Set task a —
Please copy the entries from their first line through the line containing "point(560,338)", inclusive, swapping "GUI agent" for "screen agent" and changing nothing else. Leave the pictures out of your answer.

It'd be nice if the proposed userspace interface were documented too.

> 
> diff --git a/include/linux/cgroup.h b/include/linux/cgroup.h
> index 665fa70..3b937c3 100644
> --- a/include/linux/cgroup.h
> +++ b/include/linux/cgroup.h
>
> ...
>
> -/*
> - * Load into 'pidarray' up to 'npids' of the tasks using cgroup
> - * 'cgrp'.  Return actual number of pids loaded.  No need to
> - * task_lock(p) when reading out p->cgroup, since we're in an RCU
> - * read section, so the css_set can't go away, and is
> - * immutable after creation.
> +/**
> + * pidlist_uniq - given a kmalloc()ed list, strip out all duplicate entries
> + * returns -ENOMEM if the malloc fails; 0 on success
> + */

The comment purports to be kerneldoc ("/**") but didn't document the
function's arguments.

> +/* this implementation relies on the fact that pids will never be -1 */
> +#define PIDLIST_VALUE_NONE ((pid_t)(-1))
> +static int pidlist_uniq(pid_t **p, int *length)
> +{
> +	int i, j = 0; /* array index */
> +	int last = 0; /* index of last unique entry */
> +	int count = 1; /* count of total unique entries */
> +	pid_t *list, *newlist;

a newline here is conventional.

> +	BUG_ON(p == NULL || *p == NULL || length == NULL);

Unneeded, really.  The kernel will reliably oops if any of these are
true, which provides us with the same info.

In fact debuggability would be enhanced were this assertion to be
removed, because if this goes blam then it will be very hard to work
out which of these three tests went wrong.

> +	list = *p;
> +	/*
> +	 * we presume the 0th element is unique, so i starts at 1. trivial
> +	 * edge cases first; no work needs to be done for either
> +	 */
> +	if (*length == 0 || *length == 1)
> +		return 0;
> +	for (i = 1; i < *length; i++) {
> +		BUG_ON(list[i] == PIDLIST_VALUE_NONE);
> +		if (list[i] == list[last]) {
> +			list[i] = PIDLIST_VALUE_NONE;
> +		} else {
> +			last = i;
> +			count++;
> +		}
> +	}
> +	newlist = kmalloc(count * sizeof(pid_t), GFP_KERNEL);

What is the maximum possible value of `count' here?

Is there any way in which malicious code can exploit the potential
multiplicative overflow in this statement?  (kcalloc() checks for
this).

Data extracted from a collection —
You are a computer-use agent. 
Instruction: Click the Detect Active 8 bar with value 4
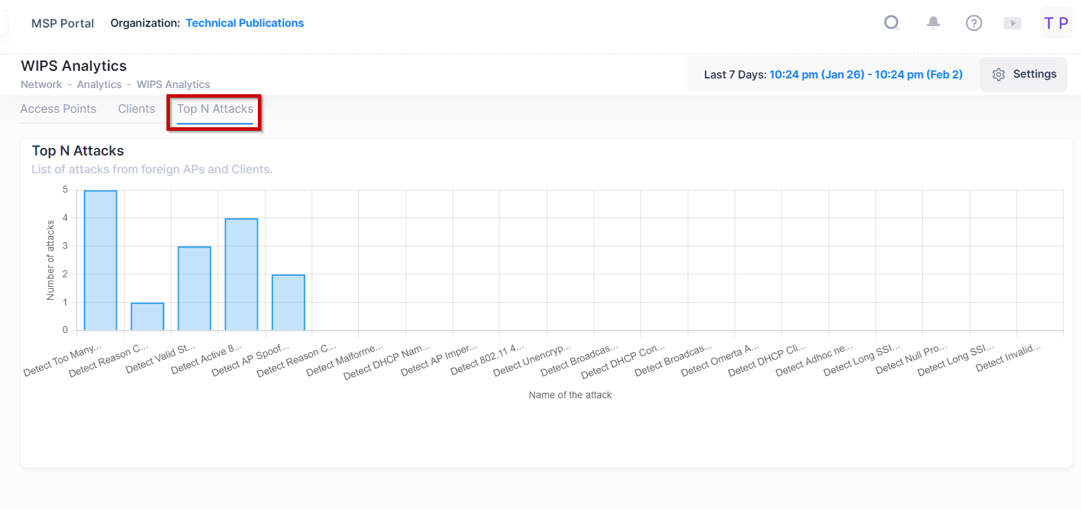pyautogui.click(x=241, y=274)
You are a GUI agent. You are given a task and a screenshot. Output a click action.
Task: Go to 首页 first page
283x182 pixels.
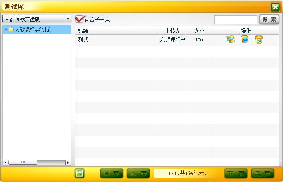point(111,173)
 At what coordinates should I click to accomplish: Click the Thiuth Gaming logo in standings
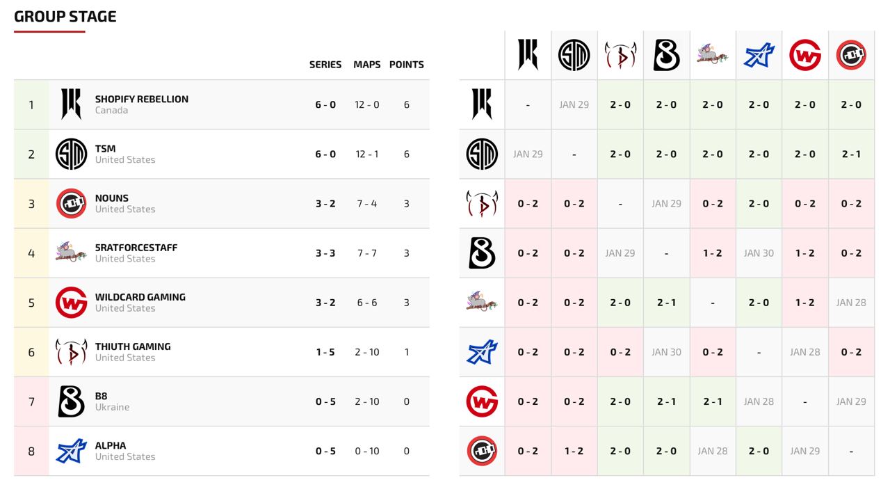[71, 352]
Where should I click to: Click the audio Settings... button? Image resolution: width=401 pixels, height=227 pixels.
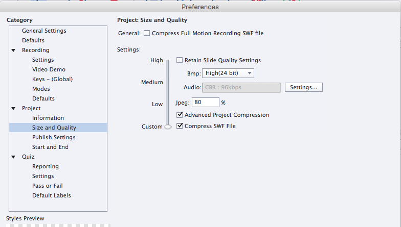tap(303, 87)
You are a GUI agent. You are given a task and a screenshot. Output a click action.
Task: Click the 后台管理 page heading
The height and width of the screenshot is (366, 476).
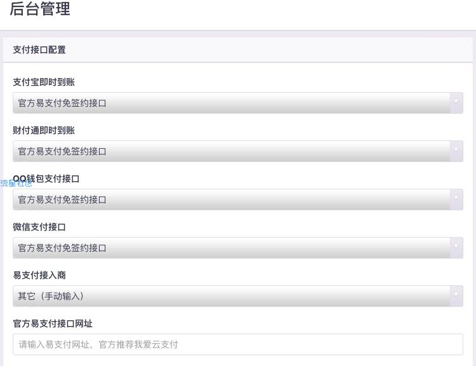[x=40, y=10]
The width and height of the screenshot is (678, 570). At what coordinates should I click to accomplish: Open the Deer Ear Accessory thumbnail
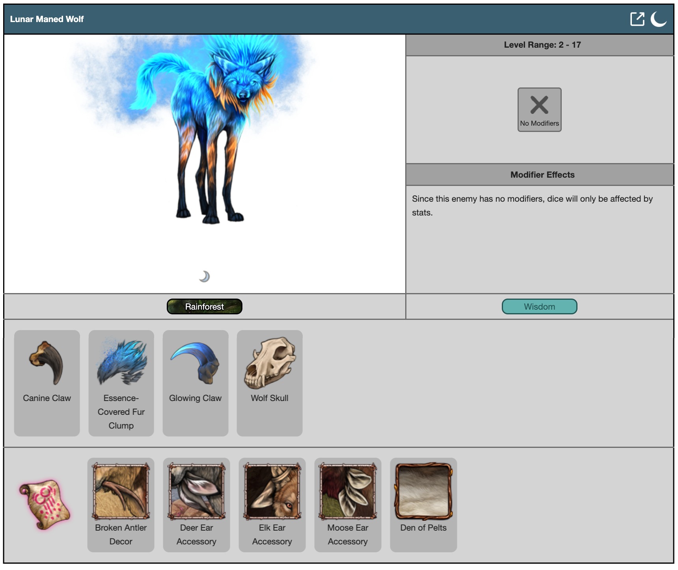(x=196, y=491)
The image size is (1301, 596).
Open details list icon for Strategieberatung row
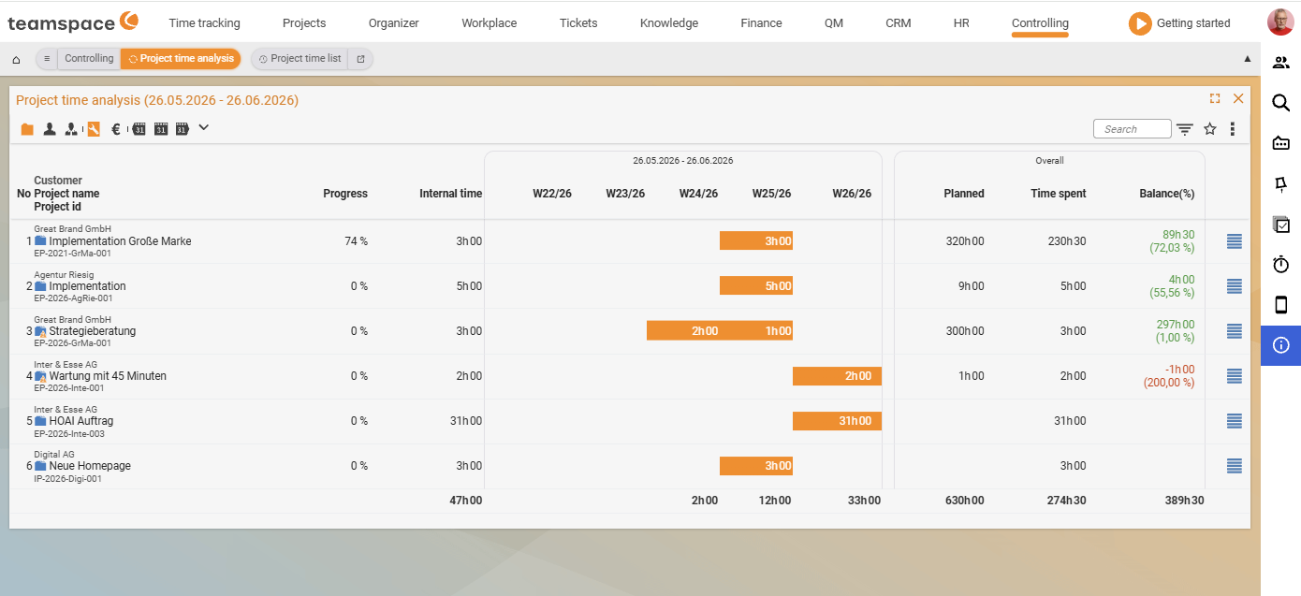click(1235, 331)
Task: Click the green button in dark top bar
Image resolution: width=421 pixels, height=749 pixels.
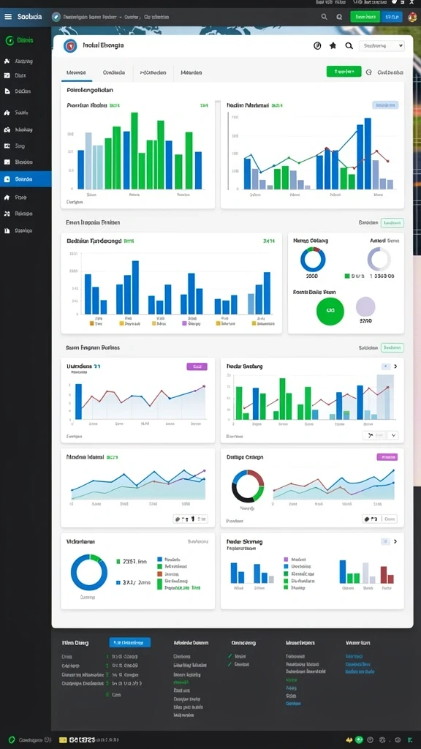Action: click(x=365, y=17)
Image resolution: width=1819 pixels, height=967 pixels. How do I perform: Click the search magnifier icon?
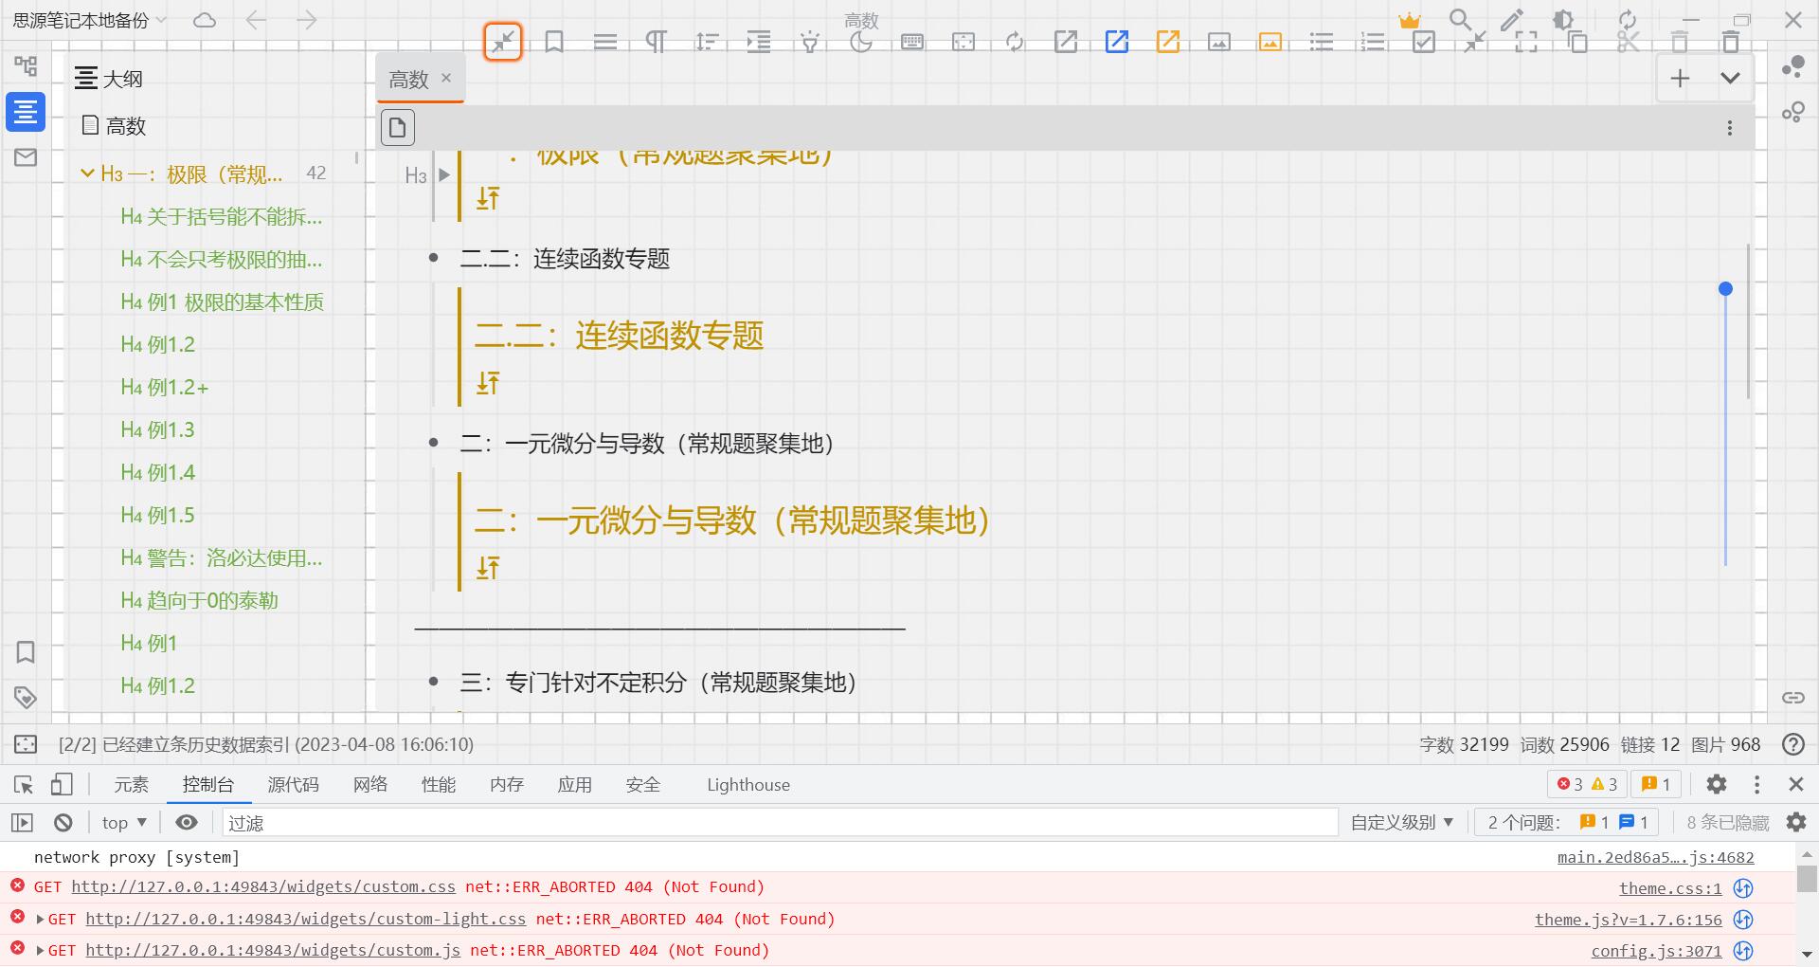[x=1460, y=20]
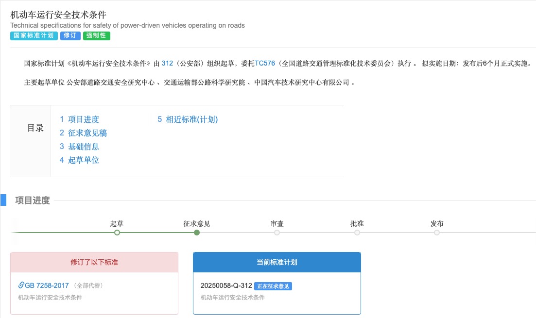Click the 修订 badge under the title
Viewport: 536px width, 318px height.
coord(70,35)
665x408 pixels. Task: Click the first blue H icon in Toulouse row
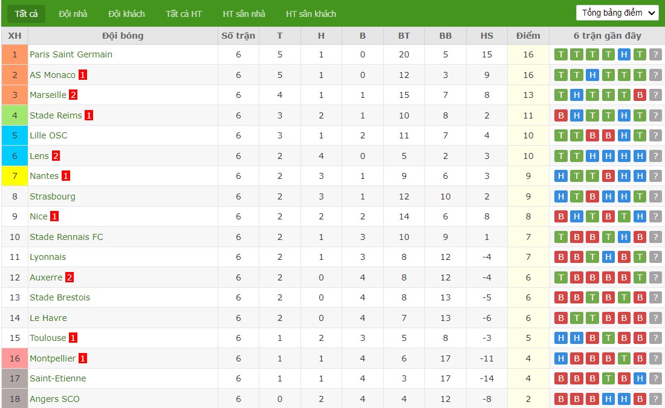point(560,338)
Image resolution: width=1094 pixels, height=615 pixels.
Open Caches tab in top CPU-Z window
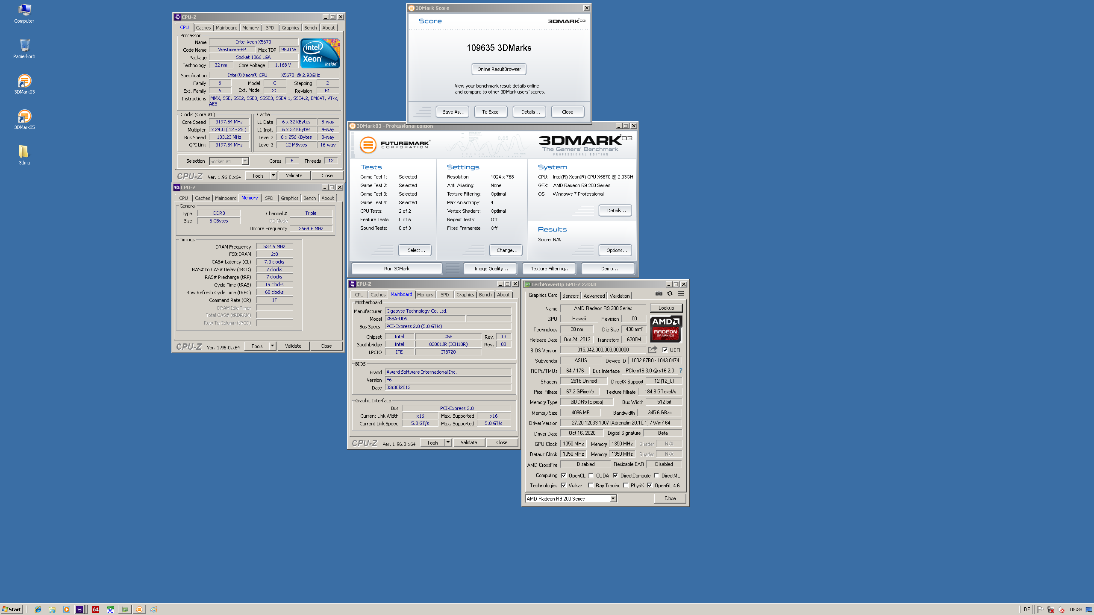coord(203,28)
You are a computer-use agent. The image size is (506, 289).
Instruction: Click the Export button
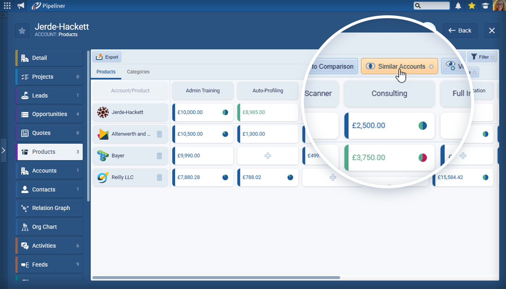click(x=107, y=57)
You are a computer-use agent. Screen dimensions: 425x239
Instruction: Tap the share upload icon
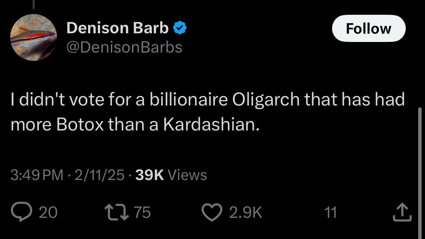pyautogui.click(x=402, y=213)
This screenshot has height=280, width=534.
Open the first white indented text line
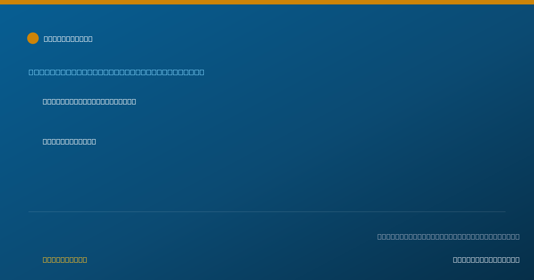point(89,101)

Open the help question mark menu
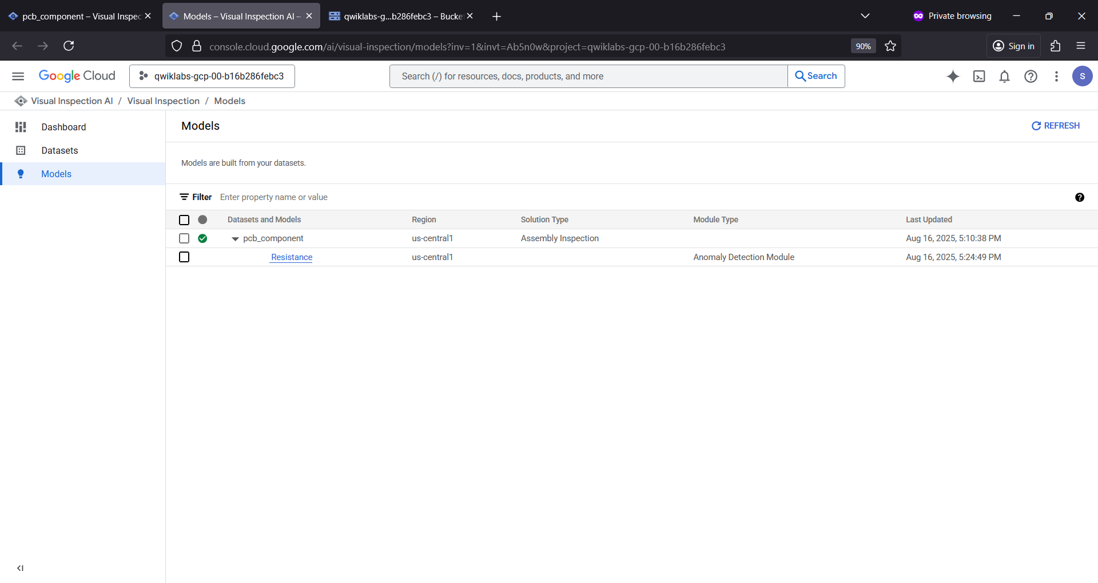point(1031,76)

Set task b —
Extend the review of the cgroup pid-list deduplication patch, picking up right after its final sentence.

Task answer a —
You are a computer-use agent. 
Instruction: Click the Detect Active 8 bar with value 4
pyautogui.click(x=241, y=274)
You are a screen agent. You are given a task and a screenshot. Output a click action.
Task: Go to 首页 first page
283x182 pixels.
point(111,173)
 At what coordinates should I click to accomplish: Click the Thiuth Gaming logo in standings
[71, 352]
Where should I click to: Click the audio Settings... button? Image resolution: width=401 pixels, height=227 pixels.
tap(303, 87)
You are a screen agent. You are given a task and a screenshot. Output a click action.
Task: Click the 后台管理 page heading
The height and width of the screenshot is (366, 476).
[x=40, y=10]
The width and height of the screenshot is (678, 570). At what coordinates should I click to accomplish: Open the Deer Ear Accessory thumbnail
(x=196, y=491)
The image size is (1301, 596).
Open details list icon for Strategieberatung row
click(1235, 331)
Task: Click the green button in dark top bar
Image resolution: width=421 pixels, height=749 pixels.
Action: click(x=365, y=17)
Image resolution: width=1819 pixels, height=967 pixels. How do I perform: Click the search magnifier icon?
[x=1460, y=20]
Click the 修订 badge under the title
Viewport: 536px width, 318px height.
coord(70,35)
665x408 pixels. Task: Click the first blue H icon in Toulouse row
point(560,338)

Task answer b —
> +	if (!newlist)
> +		return -ENOMEM;
> +	/* copy to new array */
> +	for (i = 0; i < *length; i++) {
> +		if (list[i] != PIDLIST_VALUE_NONE) {
> +			newlist[j] = list[i];
> +			j++;
> +		}
> +	}
> +	BUG_ON(j != count); /* this would fail on a zero-length array */
> +	kfree(list);
> +	*p = newlist;
> +	*length = count;
> +	return 0;
> +}
> +
> +static int cmppid(const void *a, const void *b)
> +{
> +	return *(pid_t *)a - *(pid_t *)b;
> +}
> +
> +/**
> + * Load a cgroup's pidarray with either procs' tgids or tasks' pids
>   */

again, that ain't kerneldoc.

> -static int pid_array_load(pid_t *pidarray, int npids, struct cgroup *cgrp)
> +static int pidlist_array_load(struct cgroup *cgrp, bool procs)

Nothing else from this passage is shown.